Encoding problems with introspection in g_log_writer_format_fields()
From the user point of view the problem appears on windows platform with python apps calling g_log_writer_format_fields via gobject introspection: doing this results in python exceptions if the returned string contains non-ASCII. The exceptions looks like:
UnicodeDecodeError: 'utf-8' codec can't decode byte 0xa1 in position 103: invalid start byte
In the python code is similar to:
def structured_log_adapter(level, fields, field_count, user_data):
message = GLib.log_writer_format_fields(level, fields, True)
GLib.log_set_writer_func(structured_log_adapter, None)
The user-visible bug was triggered in meld on windows: meld#222 (closed)
The reason is that g_log_writer_format_fields() introduced in 2.50 returns gchar*
which points to string in non-utf8 encoding, but the special comments used for introspection generation doesn't tell that string is not utf8; such annotation looks to be possible, see for example recent fix for g_locale_from_utf8 8a93e2d5
Also see meld#222 (comment 315507) for a bit more details and example python code.
The first fix direction coming to mind would be changing introspection comments, so the introspection system would understand that the returned data is null-terminated byte array and not utf8 string.
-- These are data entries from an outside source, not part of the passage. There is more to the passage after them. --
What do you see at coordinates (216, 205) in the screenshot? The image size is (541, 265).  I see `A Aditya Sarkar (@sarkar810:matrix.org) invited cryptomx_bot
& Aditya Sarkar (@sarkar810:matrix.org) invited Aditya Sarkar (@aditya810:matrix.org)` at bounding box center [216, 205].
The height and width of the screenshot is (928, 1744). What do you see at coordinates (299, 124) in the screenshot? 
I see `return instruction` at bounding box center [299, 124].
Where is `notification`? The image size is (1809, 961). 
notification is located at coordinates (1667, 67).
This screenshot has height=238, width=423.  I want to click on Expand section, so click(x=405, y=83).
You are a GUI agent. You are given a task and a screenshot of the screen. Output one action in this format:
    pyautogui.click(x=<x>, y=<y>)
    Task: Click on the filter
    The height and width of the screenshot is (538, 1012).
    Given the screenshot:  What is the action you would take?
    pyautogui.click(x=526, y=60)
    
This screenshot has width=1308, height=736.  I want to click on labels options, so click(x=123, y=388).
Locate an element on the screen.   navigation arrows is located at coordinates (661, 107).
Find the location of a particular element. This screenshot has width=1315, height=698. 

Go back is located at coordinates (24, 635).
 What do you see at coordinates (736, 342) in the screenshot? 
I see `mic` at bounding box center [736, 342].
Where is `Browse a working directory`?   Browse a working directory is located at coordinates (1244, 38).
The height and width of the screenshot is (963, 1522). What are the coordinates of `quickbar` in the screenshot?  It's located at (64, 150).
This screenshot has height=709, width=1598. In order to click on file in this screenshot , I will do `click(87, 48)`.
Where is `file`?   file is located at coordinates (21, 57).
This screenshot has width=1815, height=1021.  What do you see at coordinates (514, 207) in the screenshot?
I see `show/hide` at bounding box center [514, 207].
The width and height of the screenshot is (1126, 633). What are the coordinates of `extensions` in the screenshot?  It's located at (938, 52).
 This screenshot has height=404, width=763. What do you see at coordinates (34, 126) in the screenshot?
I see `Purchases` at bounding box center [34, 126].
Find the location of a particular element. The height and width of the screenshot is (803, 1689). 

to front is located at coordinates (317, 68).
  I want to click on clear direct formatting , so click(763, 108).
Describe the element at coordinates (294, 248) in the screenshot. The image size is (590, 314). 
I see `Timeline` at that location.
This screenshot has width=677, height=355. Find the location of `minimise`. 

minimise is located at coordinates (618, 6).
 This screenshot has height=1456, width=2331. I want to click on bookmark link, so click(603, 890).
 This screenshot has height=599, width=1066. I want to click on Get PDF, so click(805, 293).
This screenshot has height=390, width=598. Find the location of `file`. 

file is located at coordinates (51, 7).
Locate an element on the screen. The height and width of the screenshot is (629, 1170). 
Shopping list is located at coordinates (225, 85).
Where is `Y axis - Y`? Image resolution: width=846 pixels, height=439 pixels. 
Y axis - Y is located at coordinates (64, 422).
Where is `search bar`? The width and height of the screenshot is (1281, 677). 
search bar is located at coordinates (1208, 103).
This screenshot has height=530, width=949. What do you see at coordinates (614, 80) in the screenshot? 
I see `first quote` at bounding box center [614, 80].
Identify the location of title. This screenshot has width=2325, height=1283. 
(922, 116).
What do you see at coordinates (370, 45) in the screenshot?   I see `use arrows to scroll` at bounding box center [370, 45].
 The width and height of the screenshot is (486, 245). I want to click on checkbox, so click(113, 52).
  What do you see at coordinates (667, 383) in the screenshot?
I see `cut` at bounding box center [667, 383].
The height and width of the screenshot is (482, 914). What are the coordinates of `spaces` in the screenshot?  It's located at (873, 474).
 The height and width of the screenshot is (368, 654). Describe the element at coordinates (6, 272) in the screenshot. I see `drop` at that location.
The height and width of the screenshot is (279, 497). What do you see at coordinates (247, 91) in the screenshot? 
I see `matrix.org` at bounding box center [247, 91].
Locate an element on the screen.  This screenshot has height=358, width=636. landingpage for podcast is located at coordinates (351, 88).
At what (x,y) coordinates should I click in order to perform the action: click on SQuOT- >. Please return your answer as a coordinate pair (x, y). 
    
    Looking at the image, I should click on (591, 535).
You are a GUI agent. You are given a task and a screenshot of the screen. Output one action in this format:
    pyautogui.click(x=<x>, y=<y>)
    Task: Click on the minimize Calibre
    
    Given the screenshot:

But after some analyses I found that some other variants can be considered.
At first some plain facts:
- as of today google, github and internet code searching suggests that opensource apps using this function are python apps - it's meld and in pychess (other usages are either from glib itself, or from wrappers autogenerated from gi introspection); it uses it from python, and only python usages were found in public code.
- pychess worked around the exception by catching UnicodeDecodeError, see https://github.com/pychess/pychess/commit/40631d75a607d1cfccfdefeac454dfdf7f0a2a85 (included in 0.99.0 release).
- meld (recently, not released by now) in master and active meld-3-18 branch worked around the exception by catching all Exceptions meld@9587146d
Now a list of I fix methods I suggest to consider:
- The simple one: fix the comment used for introspection generation
- Change returned encoding to utf8: change function, docs, and internal usages to "return utf8" interface.
- Deprecate as is, and add new API: keep current behavior as is, and add new function returning utf8 (with according internal changes to avoid code dup, etc.)
Now a table describing positive and negative sides of those fix ways:
The negative change is marked by -
, the positive by +
, and no mark means no change in this area.
Affected subject | Fix introspection comment | Change returned encoding to utf8 | Deprecate, add new |
---|---|---|---|
Existing now-working python apps on typical utf8 systems (linux) would raise exception several lines below every usage due to python return type changing from utf8-string to non-utf8 bytes | - | ||
Existing now-broken python apps on typical non-utf8 system like (windows) start to work due to new return type | + | ||
Note: possibly-existing now-working C apps on utf8 systems (linux) that rely on header and not on introspection data are unaffected by all variants | |||
possibly-existing now-working C apps on non-utf8 systems (windows) may break due to receiving data in utf8 instead of locale encoding | - | ||
Documentation of returned type would be different between gtk versions making confusion | - | ||
There would be a way to get message in utf-8 on windows for example for outputting it to some other logging system or utf8 log (without fallback-replacing characters, that is a case when string is coerced during converted in locale encoding) | + | + |